Die von der Regierung geplante, zunächst freiwillige Verlängerung des neunmonatigen Zivildienstes um zwei Monate stößt bei den Trägerorganisationen auf ein geteiltes Echo. Für den Samariterbund ist das “eindeutig zu wenig”, er hätte sich einen zwölfmonatigen Zivildienst gewünscht. Grundsätzlich positiv standen hingegen das Rote Kreuz, die Lebenshilfe und die Volkshilfe der Regelung gegenüber.
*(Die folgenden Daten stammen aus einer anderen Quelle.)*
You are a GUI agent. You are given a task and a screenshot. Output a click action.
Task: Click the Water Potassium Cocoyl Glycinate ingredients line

Die Diakonie pochte darauf, dass Zivil- und Wehrdienst gleich lang sein sollten.
Am Montag hat die Koalition ihre Wehrdienstreform vorgestellt – dabei soll nicht nur der Grundwehrdienst, sondern auch der Zivil- bzw. Wehrersatzdienst ausgeweitet werden. Zunächst freiwillig kann er von neun auf elf Monate verlängert werden. Unterschreitet die jährliche Zahl der Grundwehrdiener aber die Marke von 13.875, soll ein Mechanismus greifen und der Zivildienst ab dem Folgejahr dauerhaft verpflichtend auf elf Monate angehoben werden. Die zusätzlichen zwei Monate können dann im Einvernehmen mit der jeweiligen Einrichtung – auch flexibel – geleistet werden.
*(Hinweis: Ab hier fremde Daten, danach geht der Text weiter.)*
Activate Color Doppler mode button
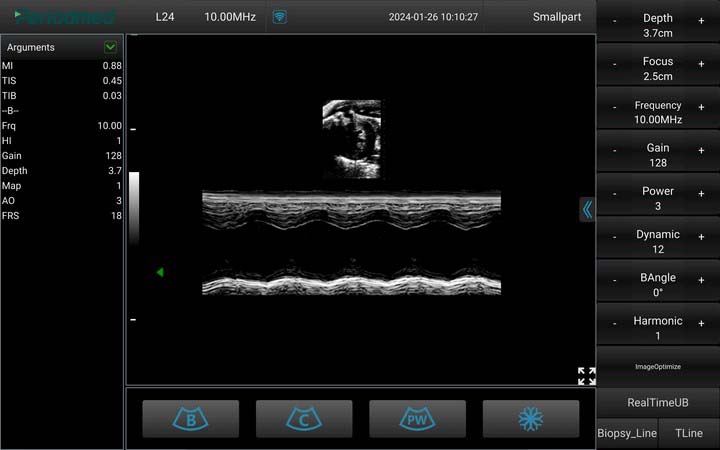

Samariterbund: Freiwilligkeit zu wenig
Eindeutig ablehnend gab sich der Samariterbund. Die diskutierte Verlängerung des Zivildienstes auf zwölf Monate hätte zusätzliche Kapazitäten geschaffen und eine verlässliche Personalplanung ermöglicht, hieß es in einer Pressemitteilung. “Wartezeiten von bis zu vier Stunden auf einen Krankentransport sind längst keine Ausnahme mehr. Angesichts der deutlich gestiegenen Herausforderungen ist eine bloß freiwillige Verlängerung des Zivildienstes eindeutig zu wenig”, stellte Samariterbund-Bundesgeschäftsführer Reinhard Hundsmüller fest.
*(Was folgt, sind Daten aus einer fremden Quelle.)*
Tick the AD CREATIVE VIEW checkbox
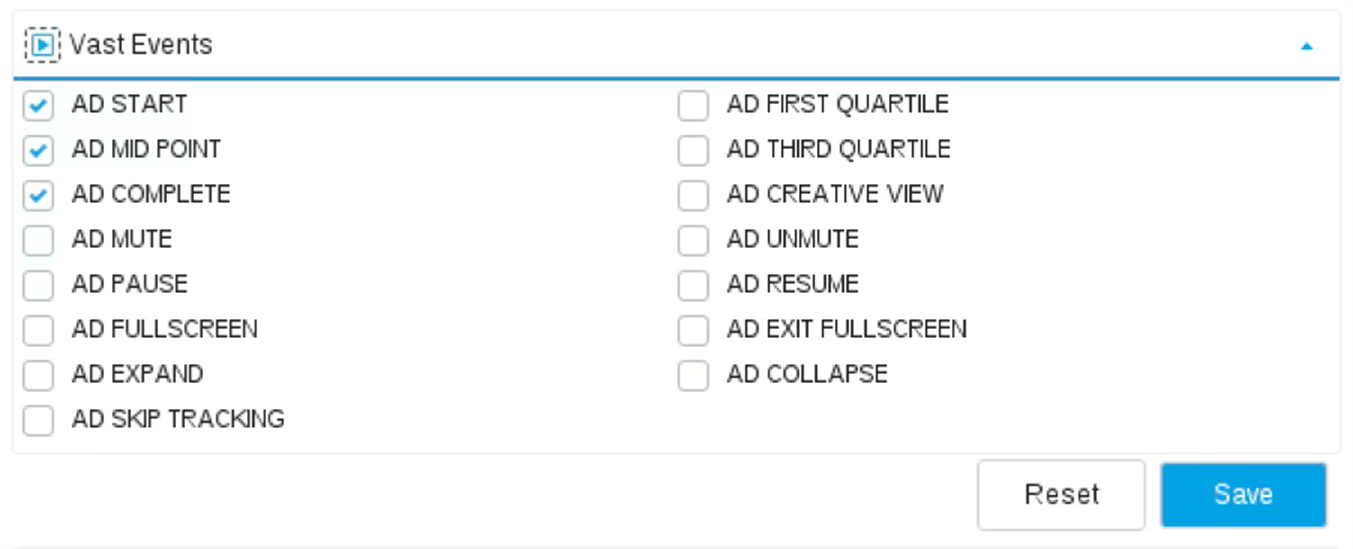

Politische Rahmenbedingungen hätten schließlich über Jahrzehnte dazu geführt, dass Rettungsorganisationen, Pflegeeinrichtungen und soziale Dienste auf Zivildiener angewiesen seien. “Diese Abhängigkeit haben sich die Organisationen nicht ausgesucht. Deshalb darf die Politik sie jetzt auch nicht mit den Folgen alleinlassen”, pochte Hundsmüller. Er kritisierte, dass sich mit den NEOS beim Zivildienst eine “Kleinpartei auf Kosten der Versorgung der Bevölkerung durchsetzt”.
Lebenshilfe glaubt an mehr Einarbeitungszeit
Allerdings ergab ein APA-Rundruf auch mehrere grundsätzlich positive Reaktionen. So geht Lebenshilfe-Generalsekretär Philippe Narval davon aus, dass der Mechanismus wegen geburtenschwacher Jahrgänge und niedriger Grundwehrdienerzahlen ohnehin schlagend und der Zivildienst für alle verlängert wird. Das sei durchaus sinnvoll und ermögliche mehr Zeit für die Einarbeitung, sagte er. Der Zivildienst sei in der Begleitung von Menschen mit Behinderungen jedenfalls unverzichtbar, viele junge Männer würden danach in dem Bereich bleiben. Eine freiwillige Verlängerung des Zivildiensts könnten Interessierte beispielsweise für Qualifizierungen nutzen.
Auch das Rote Kreuz hatte sich für den Regierungsbeschluss ausgesprochen. Präsident Gerald Schöpfer sah die Widerstandsfähigkeit der Gesellschaft dadurch gestärkt. Zudem würden die Änderungen Flexibilität bieten, um auf zukünftige Entwicklungen reagieren zu können. Ebenso kann die Volkshilfe der Regelung etwas abgewinnen. Der Zivildienst dürfe allerdings “nicht als Pflaster für die Risse in der zunehmend prekären Ausfinanzierung sozialer Dienstleistungen herhalten”, so Geschäftsleitungs-Mitglied Judith Ranftler. Es brauche konsequente Investitionen in den Sozialbereich, um den Fachkräftemangel zu bewältigen.
Diakonie gegen Zivildienst-Verlängerung
Die Diakonie begrüßt hingegen, dass Wehrdienst und Zivildienst zumindest zunächst gleich lange dauern. “Sollte die jetzt optionale Verlängerung des Zivildiensts um zwei Monate verpflichtend werden, würde das die problematische Ungleichbehandlung von Zivildienern und Wehrdienern der aktuellen Regelung fortschreiben”, teilte Diakonie-Direktorin Maria Katharina Moser mit. Wichtig sei auch, dass die Anrechenbarkeit des Freiwilligen Sozialen Jahres auf den Zivildienst bleibe.